• TO BE DONE
Pick up the Missouri lease-dispute post below where it stops, and keep writing it.

Legal Question in Landlord & Tenant Law in Missouri

Self employed living in an apartment

i am dealing with my former landlord and disputing the terms of my lease . i am self employed and had to terminate my lease to move more than 50 miles away to keep my business going. i submitted all required docs including new address and followed all procedures but the leasing agent said since i was self employed i cant move. i have investors who keep the business going and share the profits who requested i move to be closer to to the core of the business. if i did not adhere to the requests the business would have dissolved and i would of become unemplyed and not able to pay for the apt. what if any advice can you give me. i followed the lease agreement in regards to transfer but they seem to take issue with the fact i am self emplyed there is no verbage in the lease that says anything to the effect that if you are self employed the terminating lease agrremnt is different. the lease states if i am emplyed by same employer as time of inception of lease i can move with proper procedure followed which i did.


Asked on 4/30/04, 4:21 pm

1 Answer from Attorneys

J. Matthew Guilfoil The Guilfoil Law Group, L.L.C.

• DATA SECTION
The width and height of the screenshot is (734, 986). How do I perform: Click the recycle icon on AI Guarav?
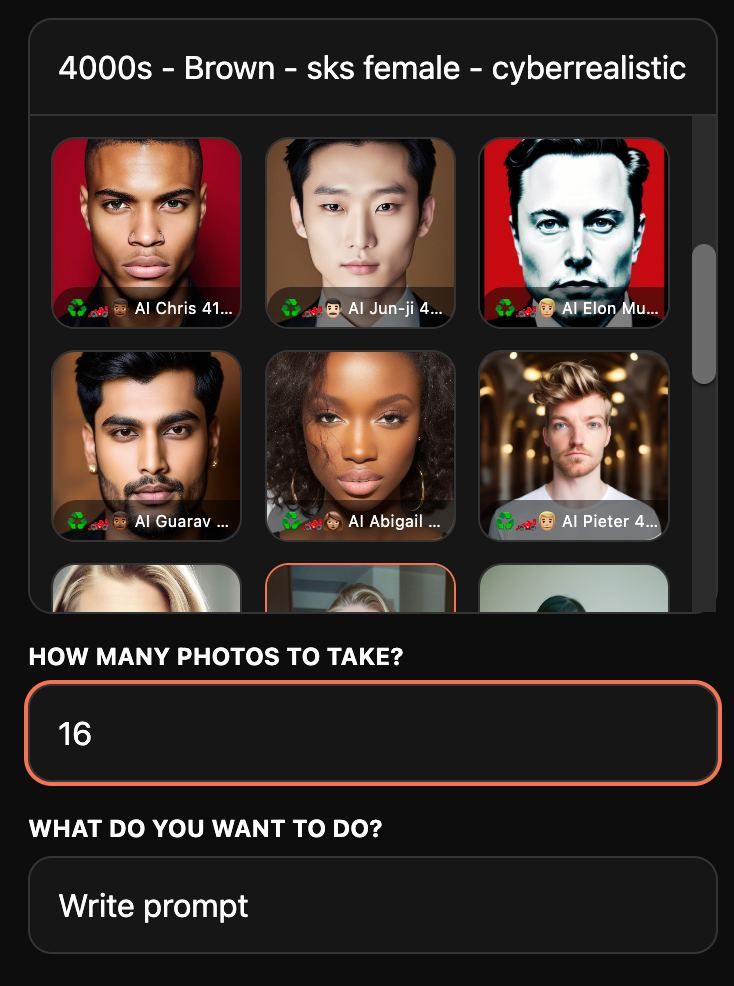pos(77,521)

...

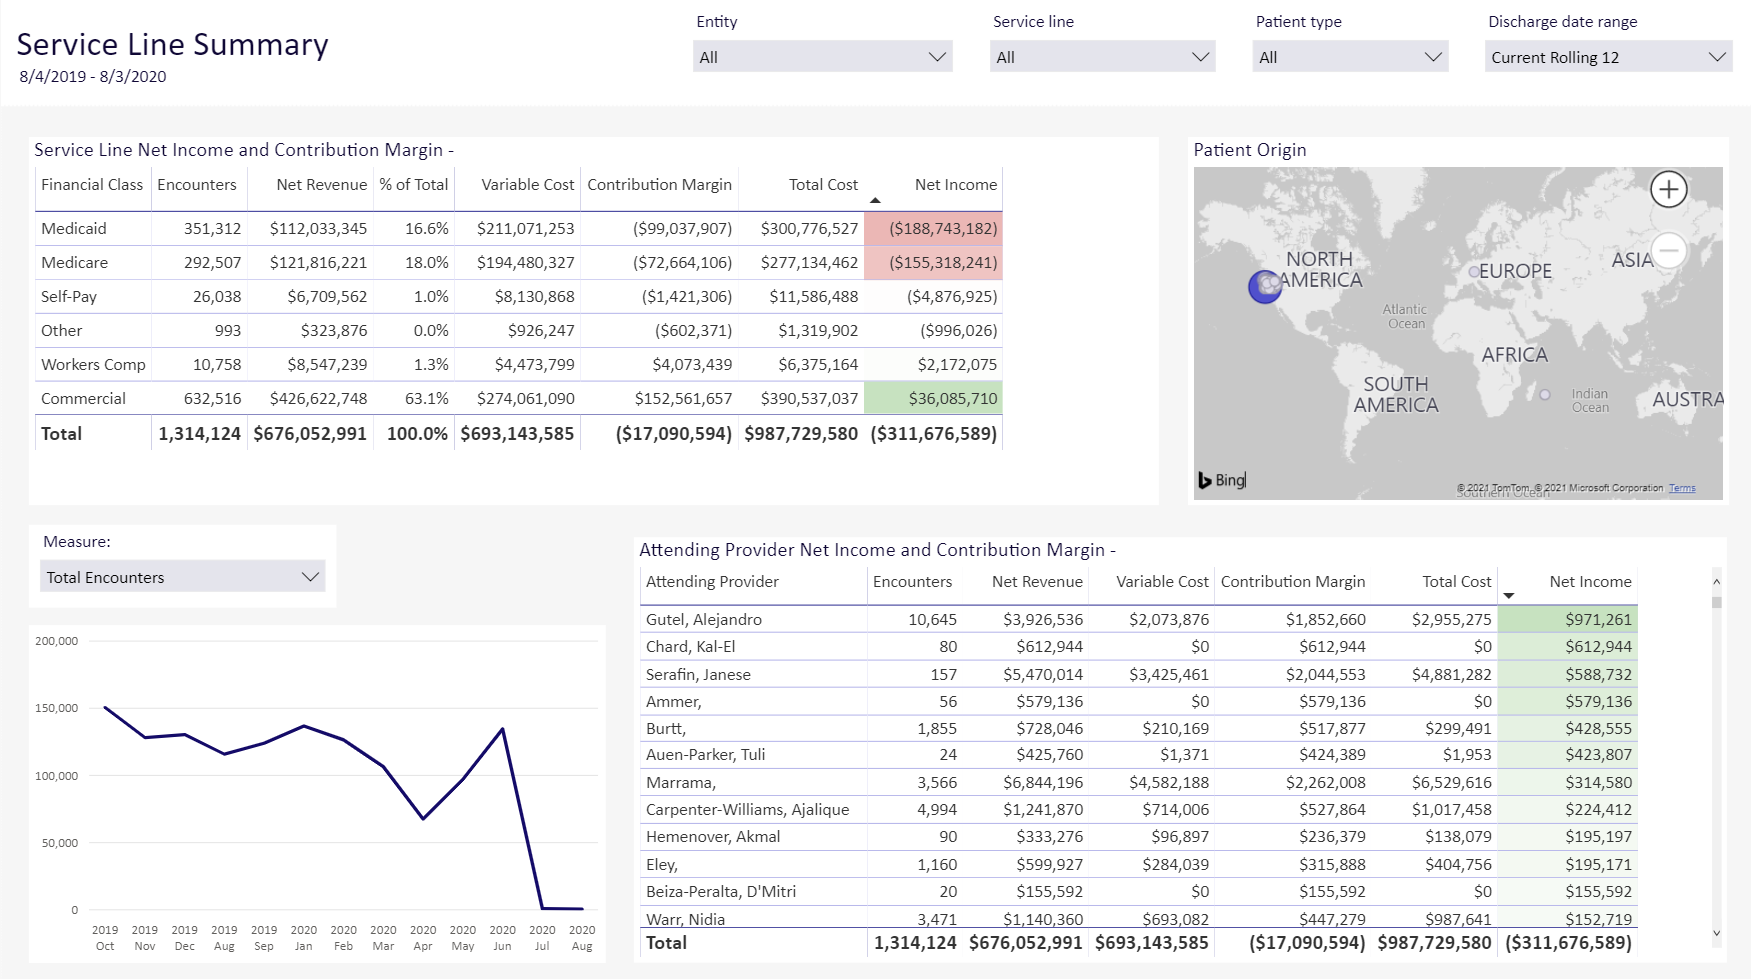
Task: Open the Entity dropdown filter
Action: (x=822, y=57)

• WRITTEN ANSWER
Re: Self employed living in an apartment

I can see both sides to this argument. It will likely go to trial as you will not find many landlords that will voluntarily let you out of a lease in this situation. The point of such lease provisions are to provide for when a employer sends you out of town, meaning actually out of town, and impliedly, for when the move is out of your control. Landlords don't especially care why you are moving if the move is voluntary. Courts will often only agree with your type of argument where you actually get transferred-- i.e.-- move a considerable distance-- "more than 50 miles away" may or may not justify a transfer. It depends on how far away you are actually talking, and the voluntariness of your move. To the extent that you can actually show that you would have gone out of business might largely decide in the court's eye the reasonableness of you breaking a lease to "transfer" less than 100 miles away.

How many months left on the lease the landlord is claiming you owe?

Here is what I would do: give him your forwarding address or make sure your mail is getting forwarded. Determine the date you gave him notice that you were leaving. Within a reasonable period of time he must send you in writing a notice of when the inspection will be to determine what will be deducted from your security deposit. And he then must return your SD or tell you why in writing within 30 days.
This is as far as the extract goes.